- Data section -

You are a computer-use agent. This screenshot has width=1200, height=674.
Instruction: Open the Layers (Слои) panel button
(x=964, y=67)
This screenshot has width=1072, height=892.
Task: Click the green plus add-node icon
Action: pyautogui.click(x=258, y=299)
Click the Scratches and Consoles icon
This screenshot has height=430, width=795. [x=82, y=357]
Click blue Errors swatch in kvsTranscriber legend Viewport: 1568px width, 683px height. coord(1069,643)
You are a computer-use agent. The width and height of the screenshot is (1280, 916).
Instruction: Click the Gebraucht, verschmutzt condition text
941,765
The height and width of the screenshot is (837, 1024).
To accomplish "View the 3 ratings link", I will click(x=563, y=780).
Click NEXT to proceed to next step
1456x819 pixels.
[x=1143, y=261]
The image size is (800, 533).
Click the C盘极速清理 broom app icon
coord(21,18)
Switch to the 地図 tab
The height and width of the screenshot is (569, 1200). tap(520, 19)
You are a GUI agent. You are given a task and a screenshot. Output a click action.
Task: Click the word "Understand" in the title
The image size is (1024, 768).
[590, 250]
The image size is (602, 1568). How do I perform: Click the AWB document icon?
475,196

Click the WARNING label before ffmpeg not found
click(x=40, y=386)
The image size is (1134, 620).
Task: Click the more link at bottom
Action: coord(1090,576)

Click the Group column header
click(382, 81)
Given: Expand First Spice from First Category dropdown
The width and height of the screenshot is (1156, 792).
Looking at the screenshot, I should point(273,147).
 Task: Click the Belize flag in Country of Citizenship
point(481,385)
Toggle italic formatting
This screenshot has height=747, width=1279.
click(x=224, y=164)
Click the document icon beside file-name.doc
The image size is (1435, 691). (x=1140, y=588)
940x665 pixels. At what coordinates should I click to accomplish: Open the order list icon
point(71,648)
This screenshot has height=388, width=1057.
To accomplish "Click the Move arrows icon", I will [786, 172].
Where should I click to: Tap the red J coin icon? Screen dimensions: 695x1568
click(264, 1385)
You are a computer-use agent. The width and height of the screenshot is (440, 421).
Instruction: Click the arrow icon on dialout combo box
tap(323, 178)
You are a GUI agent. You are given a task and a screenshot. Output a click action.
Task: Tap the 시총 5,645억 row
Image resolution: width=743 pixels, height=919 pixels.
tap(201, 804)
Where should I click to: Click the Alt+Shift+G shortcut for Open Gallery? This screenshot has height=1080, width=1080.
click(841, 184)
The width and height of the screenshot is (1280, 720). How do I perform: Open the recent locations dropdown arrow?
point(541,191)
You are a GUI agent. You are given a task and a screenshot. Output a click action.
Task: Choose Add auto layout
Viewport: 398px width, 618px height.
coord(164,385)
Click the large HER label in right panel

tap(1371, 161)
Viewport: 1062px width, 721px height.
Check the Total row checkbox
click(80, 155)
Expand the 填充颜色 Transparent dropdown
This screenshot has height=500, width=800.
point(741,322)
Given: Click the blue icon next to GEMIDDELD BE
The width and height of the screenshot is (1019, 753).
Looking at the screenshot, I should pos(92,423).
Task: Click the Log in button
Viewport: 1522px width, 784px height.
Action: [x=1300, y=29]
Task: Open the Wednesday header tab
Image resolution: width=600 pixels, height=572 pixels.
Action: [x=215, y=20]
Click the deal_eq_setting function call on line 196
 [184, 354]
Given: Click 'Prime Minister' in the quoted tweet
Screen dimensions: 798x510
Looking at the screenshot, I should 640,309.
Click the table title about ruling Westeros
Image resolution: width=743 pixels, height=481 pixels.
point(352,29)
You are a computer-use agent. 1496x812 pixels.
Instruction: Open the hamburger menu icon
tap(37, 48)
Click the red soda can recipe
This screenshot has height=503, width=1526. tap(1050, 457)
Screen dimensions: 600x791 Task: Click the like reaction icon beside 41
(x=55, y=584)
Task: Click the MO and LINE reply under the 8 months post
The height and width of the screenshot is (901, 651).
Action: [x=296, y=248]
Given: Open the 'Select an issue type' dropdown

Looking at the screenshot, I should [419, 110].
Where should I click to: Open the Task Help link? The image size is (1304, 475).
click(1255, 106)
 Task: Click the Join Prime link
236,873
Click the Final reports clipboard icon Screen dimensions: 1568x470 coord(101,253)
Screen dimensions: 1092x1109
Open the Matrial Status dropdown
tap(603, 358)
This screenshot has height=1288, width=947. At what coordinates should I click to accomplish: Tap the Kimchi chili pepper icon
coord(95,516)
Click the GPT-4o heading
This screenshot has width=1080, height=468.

- Activity -
Your task is to transcribe, with no changes, only the lines of the listing above that lie between the line holding "940x665 pixels. At" and the line holding "Given: Click the", inclusive.

- Written answer -
940x665 pixels. At what coordinates should I click to accomplish: Open the order list icon
point(71,648)
This screenshot has height=388, width=1057.
To accomplish "Click the Move arrows icon", I will [786, 172].
Where should I click to: Tap the red J coin icon? Screen dimensions: 695x1568
click(264, 1385)
You are a computer-use agent. The width and height of the screenshot is (440, 421).
Instruction: Click the arrow icon on dialout combo box
tap(323, 178)
You are a GUI agent. You are given a task and a screenshot. Output a click action.
Task: Tap the 시총 5,645억 row
Image resolution: width=743 pixels, height=919 pixels.
tap(201, 804)
Where should I click to: Click the Alt+Shift+G shortcut for Open Gallery? This screenshot has height=1080, width=1080.
click(841, 184)
The width and height of the screenshot is (1280, 720). How do I perform: Open the recent locations dropdown arrow?
point(541,191)
You are a GUI agent. You are given a task and a screenshot. Output a click action.
Task: Choose Add auto layout
Viewport: 398px width, 618px height.
coord(164,385)
Click the large HER label in right panel

tap(1371, 161)
Viewport: 1062px width, 721px height.
Check the Total row checkbox
click(80, 155)
Expand the 填充颜色 Transparent dropdown
This screenshot has height=500, width=800.
point(741,322)
Given: Click the blue icon next to GEMIDDELD BE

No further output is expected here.